Smarr Benjamin Lee
Kriegsfeld Lab, Psychology Dept., University of California at Berkeley, Berkeley, California
J Biol Rhythms. 2015 Feb;30(1):61-7. doi: 10.1177/0748730414565665. Epub 2015 Jan 6.
Stability of sleep and circadian rhythms are important for healthy learning and memory. While experimental manipulations of lifestyle and learning outcomes present major obstacles, the ongoing increase in data sources allows retrospective data mining of people's sleep timing variation. Here I use digital sleep-log data generated by 1109 students in a biology lab course at the University of Washington to test the hypothesis that higher variance in time asleep and later sleep-onset times negatively correlate with class performance, used here as a real-world proxy for learning and memory. I find that sleep duration variance and mean sleep-onset times both significantly correlate with class performance. These correlations are powerful on weeknights but undetectable on Friday and Saturday nights ("free nights"). Finally, although these data come with no demographic information beyond sex, the constructed demographic groups of "larks" and "owls" within the sexes reveal a significant decrease in performance of owls relative to larks in male students, whereas the correlation of performance with sleep-onset time for all male students was only a near-significant trend. This provides a proof of concept that deeper demographic mining of digital logs in the future may identify subgroups for which certain sleep phenotypes have greater predictive value for performance outcomes. The data analyzed are consistent with known patterns, including sleep-timing delays from weeknights to free nights and sleep-timing delays in men relative to women. These findings support the hypothesis that modern schedule impositions on sleep and circadian timing have consequences for real-world learning and memory. This study also highlights the low-cost, large-scale benefits of personal, daily, digital records as an augmentation of sleep and circadian studies.

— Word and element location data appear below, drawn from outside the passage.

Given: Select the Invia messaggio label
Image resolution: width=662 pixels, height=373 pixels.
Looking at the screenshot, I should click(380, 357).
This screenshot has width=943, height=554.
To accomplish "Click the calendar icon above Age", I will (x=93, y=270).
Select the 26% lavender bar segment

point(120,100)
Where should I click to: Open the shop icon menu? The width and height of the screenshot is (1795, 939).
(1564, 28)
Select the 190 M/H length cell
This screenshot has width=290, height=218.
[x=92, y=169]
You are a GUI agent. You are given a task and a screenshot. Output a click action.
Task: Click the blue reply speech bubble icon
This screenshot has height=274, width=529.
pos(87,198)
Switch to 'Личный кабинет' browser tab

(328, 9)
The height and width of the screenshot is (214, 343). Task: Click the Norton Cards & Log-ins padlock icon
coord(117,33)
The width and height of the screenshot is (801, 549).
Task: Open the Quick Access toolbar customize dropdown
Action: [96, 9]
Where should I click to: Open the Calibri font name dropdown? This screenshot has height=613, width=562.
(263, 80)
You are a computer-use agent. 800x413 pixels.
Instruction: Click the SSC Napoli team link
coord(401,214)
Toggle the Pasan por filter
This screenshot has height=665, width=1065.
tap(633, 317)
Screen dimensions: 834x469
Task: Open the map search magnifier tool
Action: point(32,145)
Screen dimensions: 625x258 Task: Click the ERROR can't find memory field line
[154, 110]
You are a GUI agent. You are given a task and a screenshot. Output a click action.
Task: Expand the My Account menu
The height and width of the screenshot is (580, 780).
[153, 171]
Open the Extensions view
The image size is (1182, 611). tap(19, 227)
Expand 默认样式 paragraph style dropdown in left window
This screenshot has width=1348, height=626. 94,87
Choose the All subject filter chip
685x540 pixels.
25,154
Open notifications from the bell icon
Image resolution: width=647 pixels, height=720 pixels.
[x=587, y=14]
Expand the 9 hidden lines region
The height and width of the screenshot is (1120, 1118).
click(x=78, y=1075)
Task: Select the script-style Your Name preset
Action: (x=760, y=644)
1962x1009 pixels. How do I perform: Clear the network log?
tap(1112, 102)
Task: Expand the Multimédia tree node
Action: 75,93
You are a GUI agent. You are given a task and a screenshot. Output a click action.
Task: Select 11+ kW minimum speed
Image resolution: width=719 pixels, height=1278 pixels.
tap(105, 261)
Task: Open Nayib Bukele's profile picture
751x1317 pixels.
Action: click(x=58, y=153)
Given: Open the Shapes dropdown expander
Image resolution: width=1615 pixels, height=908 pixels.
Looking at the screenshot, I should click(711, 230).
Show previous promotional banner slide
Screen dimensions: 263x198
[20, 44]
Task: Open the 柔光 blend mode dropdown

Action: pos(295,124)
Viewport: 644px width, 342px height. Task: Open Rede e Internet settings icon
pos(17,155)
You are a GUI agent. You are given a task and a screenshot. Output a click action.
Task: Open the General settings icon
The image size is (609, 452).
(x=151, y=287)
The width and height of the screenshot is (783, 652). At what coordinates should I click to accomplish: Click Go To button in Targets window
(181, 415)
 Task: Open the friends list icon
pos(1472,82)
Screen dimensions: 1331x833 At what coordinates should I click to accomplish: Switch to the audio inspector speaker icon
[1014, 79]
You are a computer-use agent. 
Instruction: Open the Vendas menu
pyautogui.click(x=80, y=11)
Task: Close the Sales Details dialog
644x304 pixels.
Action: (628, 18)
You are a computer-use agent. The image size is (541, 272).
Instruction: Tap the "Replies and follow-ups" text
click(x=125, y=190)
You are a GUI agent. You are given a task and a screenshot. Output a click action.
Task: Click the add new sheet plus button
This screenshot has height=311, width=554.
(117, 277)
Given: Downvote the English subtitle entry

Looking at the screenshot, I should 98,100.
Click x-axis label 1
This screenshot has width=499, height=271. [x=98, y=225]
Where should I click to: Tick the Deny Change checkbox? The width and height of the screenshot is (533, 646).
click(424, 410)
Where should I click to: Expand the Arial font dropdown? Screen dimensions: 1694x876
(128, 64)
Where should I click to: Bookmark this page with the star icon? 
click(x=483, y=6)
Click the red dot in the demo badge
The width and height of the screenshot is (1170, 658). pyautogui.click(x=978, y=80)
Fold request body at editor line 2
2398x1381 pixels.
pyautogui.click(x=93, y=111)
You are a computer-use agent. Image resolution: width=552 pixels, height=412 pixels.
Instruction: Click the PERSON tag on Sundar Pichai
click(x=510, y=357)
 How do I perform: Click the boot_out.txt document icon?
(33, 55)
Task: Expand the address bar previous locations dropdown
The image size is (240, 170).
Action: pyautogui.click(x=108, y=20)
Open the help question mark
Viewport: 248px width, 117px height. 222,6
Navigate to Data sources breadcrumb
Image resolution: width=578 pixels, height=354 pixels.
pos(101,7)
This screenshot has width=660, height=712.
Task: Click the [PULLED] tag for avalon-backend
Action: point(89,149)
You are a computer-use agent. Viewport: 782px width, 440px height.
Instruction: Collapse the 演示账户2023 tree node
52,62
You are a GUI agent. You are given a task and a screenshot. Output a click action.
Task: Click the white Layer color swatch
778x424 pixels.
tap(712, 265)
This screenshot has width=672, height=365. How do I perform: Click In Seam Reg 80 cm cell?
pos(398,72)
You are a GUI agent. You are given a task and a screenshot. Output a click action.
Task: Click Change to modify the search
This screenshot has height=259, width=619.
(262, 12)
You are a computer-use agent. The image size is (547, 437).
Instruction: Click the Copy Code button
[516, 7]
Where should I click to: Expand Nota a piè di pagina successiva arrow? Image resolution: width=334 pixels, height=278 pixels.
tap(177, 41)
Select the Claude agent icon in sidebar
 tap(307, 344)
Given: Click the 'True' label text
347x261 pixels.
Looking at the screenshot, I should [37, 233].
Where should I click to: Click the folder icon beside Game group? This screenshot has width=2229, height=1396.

睡眠和昼夜节律的稳定性对于健康的学习和记忆很重要。虽然生活方式和学习成果的实验操作存在重大障碍,但数据源的不断增加使得能够对人们的睡眠时间变化进行回顾性数据挖掘。在这里,我使用华盛顿大学一门生物学实验课程中1109名学生生成的数字睡眠记录数据,来检验以下假设:睡眠时间变化较大和入睡时间较晚与课堂表现呈负相关,这里课堂表现被用作学习和记忆的现实世界指标。我发现睡眠时间方差和平均入睡时间都与课堂表现显著相关。这些相关性在工作日晚上很强,但在周五和周六晚上(“自由夜晚”)则无法检测到。最后,尽管这些数据除了性别之外没有其他人口统计学信息,但在性别内部构建的“早起者”和“夜猫子”人口统计学群体显示,男学生中夜猫子的表现相对于早起者显著下降,而所有男学生的表现与入睡时间的相关性只是一个接近显著的趋势。这提供了一个概念证明,即未来对数字日志进行更深入的人口统计学挖掘可能会识别出某些睡眠表型对表现结果具有更大预测价值的亚组。所分析的数据与已知模式一致,包括从工作日晚上到自由夜晚的睡眠时间延迟以及男性相对于女性的睡眠时间延迟。这些发现支持了以下假设:现代对睡眠和昼夜节律时间的安排对现实世界的学习和记忆有影响。这项研究还强调了个人日常数字记录作为睡眠和昼夜节律研究补充的低成本、大规模优势。